How big was triplecheck data in 2015?

Last year was the first time that we started releasing the offline edition of our tooling for evaluating software originality. At the beginning this tool was released on a single terabyte USB drive. However, shipping the USB across normal post was difficult and the I/O speed that we could read data from the disk was peaking at 90Mbps, in turn this made scannings take way too long (defined as anything longer than 24 hours running).

As the year moved along, we kept reducing the disk space required for fingerprints and at the same time kept increasing the total number of fingerprints dispatched with each new edition.

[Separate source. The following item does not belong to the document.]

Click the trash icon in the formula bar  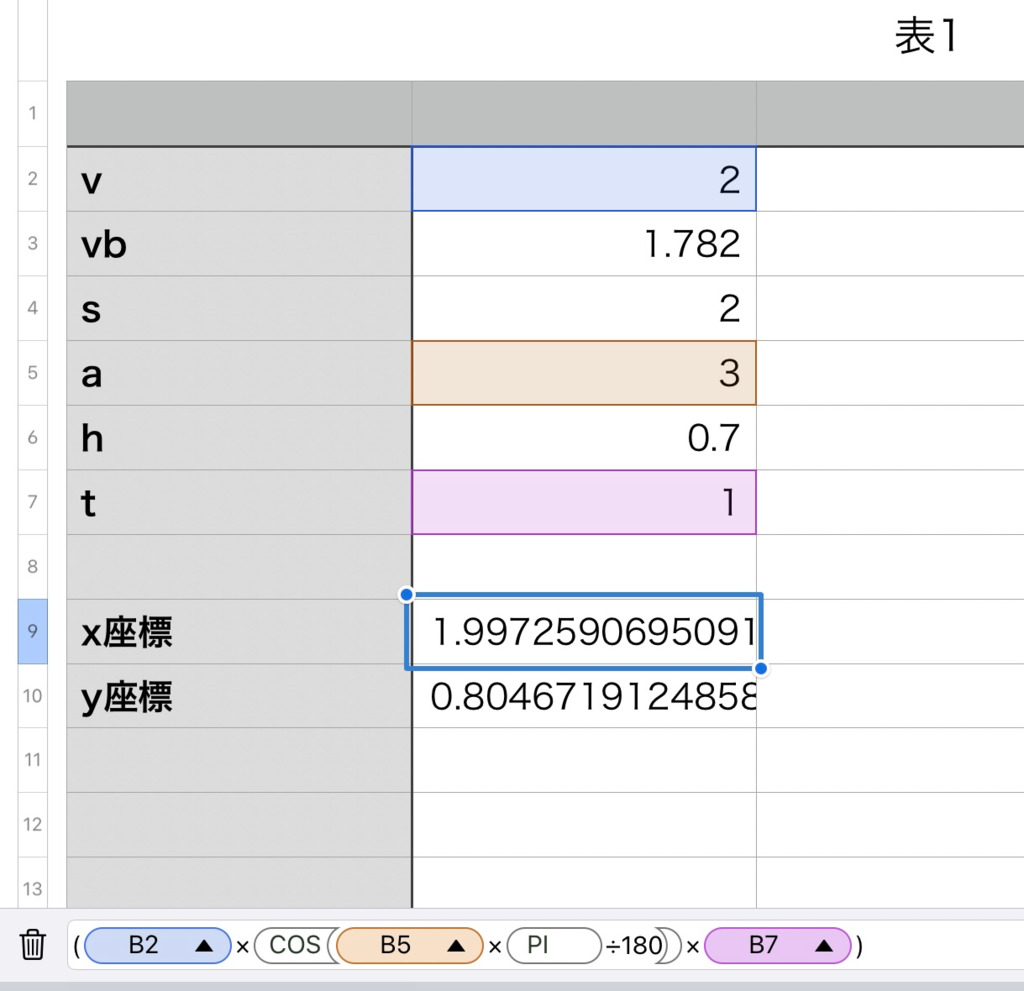pyautogui.click(x=33, y=944)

In the end we managed to fit the basic originality data sets inside a special 240Gb USB thumb drive. When mentioning "special", I mean a drive containing two miniature SSD devices that are connected in hardware-based RAID 0 mode. For those unfamiliar with RAID, this means two disks working together and appearing on the surface as a single disk. The added advantage is reading data faster because you are physically reading from two disks and roughly doubling speed. Since it has no physical moving parts, the speed of the whole thing jumped to 300Mbps. My impression is that we didn't reach yet the peak speed for how fast data can be read from the device, our bottleneck simply moved to the CPU cores/software not being able to digest data faster. Due to contract reasons can't mention the thumb drive model, but this is a device in the range of $500 to $900. Certainly worth the price when scanning gets completed faster.

Another multiplier to high-speed and data size was compression. Tests were made to find a compression algorithm that wouldn't need much CPU to decompress and at the same time would reduce disk space. We settled for plain zip compression since it consumed minimal CPU and resulted in a good-enough ratio of 5:1. Meaning that if something was using 5Gb before, now it was only using 1Gb of disk space.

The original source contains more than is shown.